What is required: Could you reproduce every line of the listing below word for word, without changing anything?

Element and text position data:
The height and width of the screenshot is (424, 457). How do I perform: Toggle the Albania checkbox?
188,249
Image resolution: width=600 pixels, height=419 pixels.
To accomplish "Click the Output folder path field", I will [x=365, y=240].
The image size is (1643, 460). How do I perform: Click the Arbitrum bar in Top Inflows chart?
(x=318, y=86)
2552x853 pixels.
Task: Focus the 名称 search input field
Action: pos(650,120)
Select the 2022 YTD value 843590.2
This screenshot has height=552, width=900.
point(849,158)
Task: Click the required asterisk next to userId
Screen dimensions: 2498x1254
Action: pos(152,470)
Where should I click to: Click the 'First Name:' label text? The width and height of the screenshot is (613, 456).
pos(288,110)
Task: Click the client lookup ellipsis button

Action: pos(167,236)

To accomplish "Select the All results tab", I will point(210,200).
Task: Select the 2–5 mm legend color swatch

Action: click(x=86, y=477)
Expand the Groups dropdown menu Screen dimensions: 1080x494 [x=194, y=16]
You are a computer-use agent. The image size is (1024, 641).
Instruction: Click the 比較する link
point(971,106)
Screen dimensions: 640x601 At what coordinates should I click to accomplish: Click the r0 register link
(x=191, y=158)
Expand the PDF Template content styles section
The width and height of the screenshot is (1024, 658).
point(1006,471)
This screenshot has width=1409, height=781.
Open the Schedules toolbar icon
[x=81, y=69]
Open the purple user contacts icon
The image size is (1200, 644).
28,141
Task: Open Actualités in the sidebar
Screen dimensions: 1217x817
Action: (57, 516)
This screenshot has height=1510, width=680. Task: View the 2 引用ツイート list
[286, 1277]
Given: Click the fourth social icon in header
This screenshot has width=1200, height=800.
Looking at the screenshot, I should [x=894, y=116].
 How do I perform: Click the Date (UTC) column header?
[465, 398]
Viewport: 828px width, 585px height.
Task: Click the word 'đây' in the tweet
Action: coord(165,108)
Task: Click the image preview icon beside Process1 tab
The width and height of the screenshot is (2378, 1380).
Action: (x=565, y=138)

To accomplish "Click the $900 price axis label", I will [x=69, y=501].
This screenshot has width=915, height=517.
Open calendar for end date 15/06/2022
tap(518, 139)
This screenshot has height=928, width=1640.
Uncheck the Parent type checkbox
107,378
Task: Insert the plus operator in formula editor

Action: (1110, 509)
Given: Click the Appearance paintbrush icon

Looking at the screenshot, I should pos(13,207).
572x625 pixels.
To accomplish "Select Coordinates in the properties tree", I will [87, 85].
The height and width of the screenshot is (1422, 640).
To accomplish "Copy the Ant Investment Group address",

Exercise result:
The height and width of the screenshot is (424, 457). How do I perform: Toggle the Albania checkbox?
188,249
Image resolution: width=600 pixels, height=419 pixels.
To accomplish "Click the Output folder path field", I will [x=365, y=240].
The image size is (1643, 460). How do I perform: Click the Arbitrum bar in Top Inflows chart?
(x=318, y=86)
2552x853 pixels.
Task: Focus the 名称 search input field
Action: pos(650,120)
Select the 2022 YTD value 843590.2
This screenshot has height=552, width=900.
point(849,158)
Task: Click the required asterisk next to userId
Screen dimensions: 2498x1254
Action: pos(152,470)
Where should I click to: Click the 'First Name:' label text? The width and height of the screenshot is (613, 456).
pos(288,110)
Task: Click the client lookup ellipsis button

Action: pos(167,236)

To accomplish "Select the All results tab", I will point(210,200).
Task: Select the 2–5 mm legend color swatch

Action: click(x=86, y=477)
Expand the Groups dropdown menu Screen dimensions: 1080x494 [x=194, y=16]
You are a computer-use agent. The image size is (1024, 641).
Instruction: Click the 比較する link
point(971,106)
Screen dimensions: 640x601 At what coordinates should I click to accomplish: Click the r0 register link
(x=191, y=158)
Expand the PDF Template content styles section
The width and height of the screenshot is (1024, 658).
point(1006,471)
This screenshot has width=1409, height=781.
Open the Schedules toolbar icon
[x=81, y=69]
Open the purple user contacts icon
The image size is (1200, 644).
28,141
Task: Open Actualités in the sidebar
Screen dimensions: 1217x817
Action: (57, 516)
This screenshot has height=1510, width=680. Task: View the 2 引用ツイート list
[286, 1277]
Given: Click the fourth social icon in header
This screenshot has width=1200, height=800.
Looking at the screenshot, I should [x=894, y=116].
 How do I perform: Click the Date (UTC) column header?
[465, 398]
Viewport: 828px width, 585px height.
Task: Click the word 'đây' in the tweet
Action: coord(165,108)
Task: Click the image preview icon beside Process1 tab
The width and height of the screenshot is (2378, 1380).
Action: (x=565, y=138)

To accomplish "Click the $900 price axis label", I will [x=69, y=501].
This screenshot has width=915, height=517.
Open calendar for end date 15/06/2022
tap(518, 139)
This screenshot has height=928, width=1640.
Uncheck the Parent type checkbox
107,378
Task: Insert the plus operator in formula editor

Action: (1110, 509)
Given: Click the Appearance paintbrush icon

Looking at the screenshot, I should pos(13,207).
572x625 pixels.
To accomplish "Select Coordinates in the properties tree", I will [87, 85].
The height and width of the screenshot is (1422, 640).
To accomplish "Copy the Ant Investment Group address",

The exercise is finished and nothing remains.